Rewild your home. Gardens and lawns can serve as wild spaces. There are many ways to rewild a lawn, but one of the easiest is by removing sod or adding compost and letting native plants grow.
- Try passive rewilding, which allows nature to take its course, including letting leaves remain on the ground in the fall, growing native greenery in planters or window sills, and supporting bird life. Rewild My Street offers resources for individuals to adapt their homes, gardens, and streets to encourage wildlife.
- In Australia, Chris Wiley created habitat for the vulnerable black-breasted buttonquail when revegetating his property as a part of the Land for Wildlife program.
- Stop harmful activities, including the use of pesticides, artificial lawns, the use of single-use plastics, and the removal of native plants from an area.
- How to Rewild Your Lawn has helpful advice, as does this article on How to Rewild Your Garden.
- What we buy and consume can have an important impact on land-use practices. See Plant Diversity Nexus, Grasslands Nexus, Agroforestry Nexus, and Agroecology Nexus.
Participate in rewilding activities locally. Many local organizations offer volunteer opportunities or community-led rewilding projects, such as this one in Australia that reclaimed a golf course where fish, turtles, and spoonbills now thrive. Here are some ways to get involved (see Organizations below for more):
- Support international projects, such as Project Swallowtail in Toronto growing pollinator habitat; a Peruvian Amazon restoration and forest connectivity project restoring 150 hectares with local and Indigenous communities; and this list of rewilding projects and local groups in Britain (see Beavers Nexus, Degraded Land Restoration Nexus, Pollinators Nexus, and Wetlands Nexus for more projects).

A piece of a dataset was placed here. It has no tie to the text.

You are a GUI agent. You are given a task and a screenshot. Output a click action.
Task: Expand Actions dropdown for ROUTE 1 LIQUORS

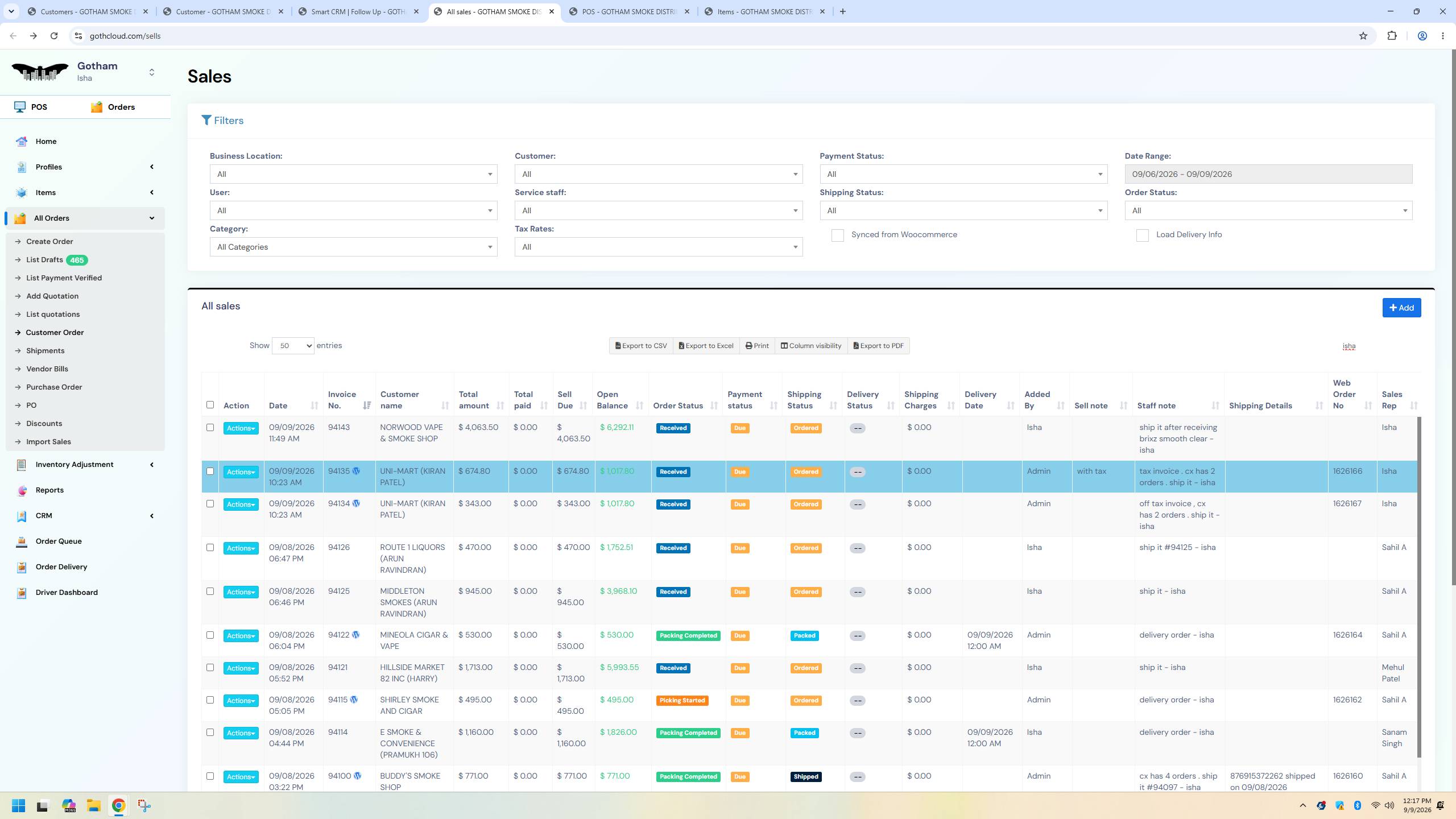tap(241, 548)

- Apply the principles of rewilding to yourself by getting closer to nature. Here is a 30-day Rewilding Challenge with outdoor activities.
- Join like-minded individuals to stay inspired, such as Salmon Nation, which aims to integrate people and places with a deep relationship with nature.

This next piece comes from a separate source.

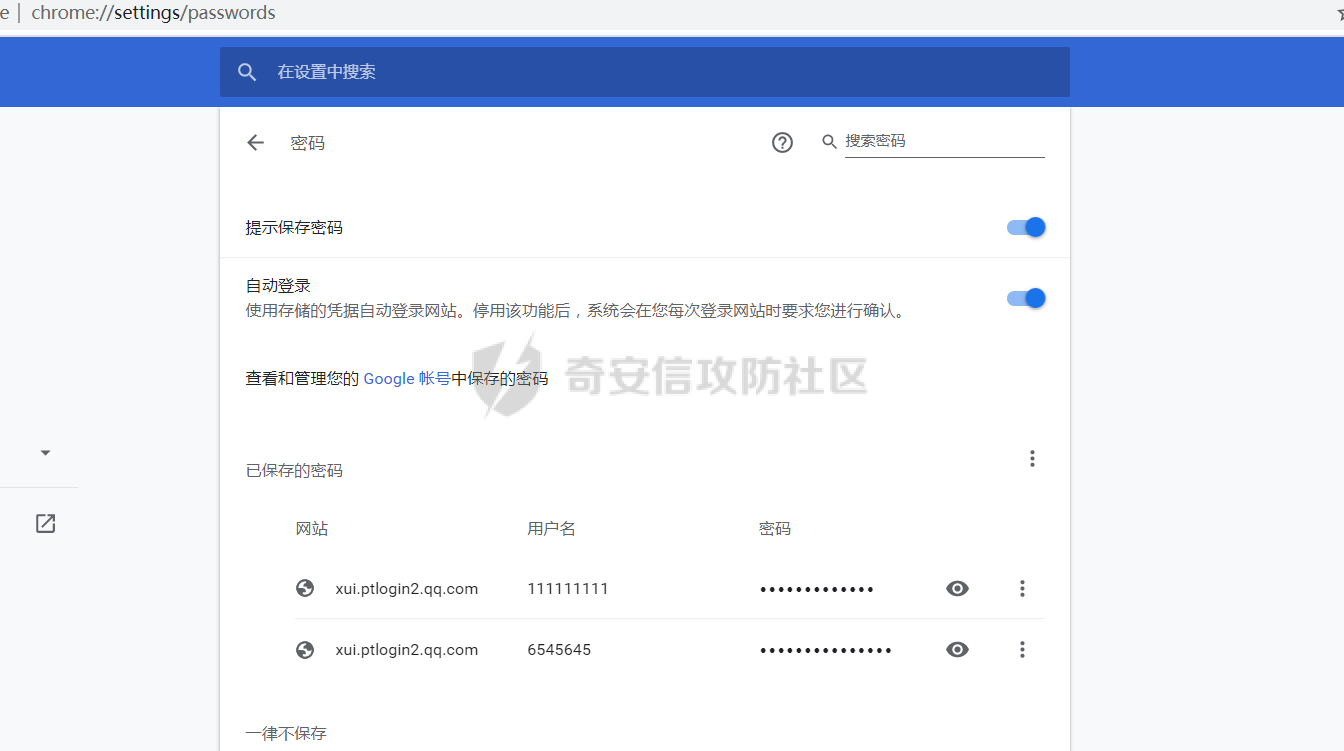The image size is (1344, 751).
Task: Disable the 自动登录 switch
Action: coord(1026,298)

- Contribute to the science that helps support rewilding efforts. Rewilding Europe has a platform for citizen science to contribute to identifying animals in camera trap photos.
Advocate for Rewilding. Consider writing an op-ed, participating in advocacy, attending public forums, or financially supporting rewilding initiatives.
- These success stories of dam removal conclude with resources on how to get involved and what organizations to connect with.
- Identify abandoned lands that offer an opportunity for rewilding in your area and advocate for their rewilding. Aminata Calhoun of Philadelphia (U.S.) highlights how public concern for the safety of an abandoned lot turned it into a “community oasis” with greenery and gardens.
- Write an op-ed for your local newspaper about the benefits of rewilding. This opinion piece demonstrates how Seattle could benefit from rewilding.
- Join a rewilding organization that advances rewilding projects and ideas such as the Global Rewilding Alliance.
- Sign local petitions on rewilding. This petition to the UK government received over a hundred thousand signatures. Re:wild creates petitions and action letters globally to promote rewilding activities, save existing areas, or support local communities, such as this recent petition to help fight for the rights of nature in Panama.
Attend training courses and immersive experiences on rewilding. Investing in environmental education or training can help you be informed about rewilding practices.
- Deepen your knowledge on key topics, such as wildlife populations, bioregions of the world, ecosystem restoration, or the value of wetlands through online courses that offer certificates.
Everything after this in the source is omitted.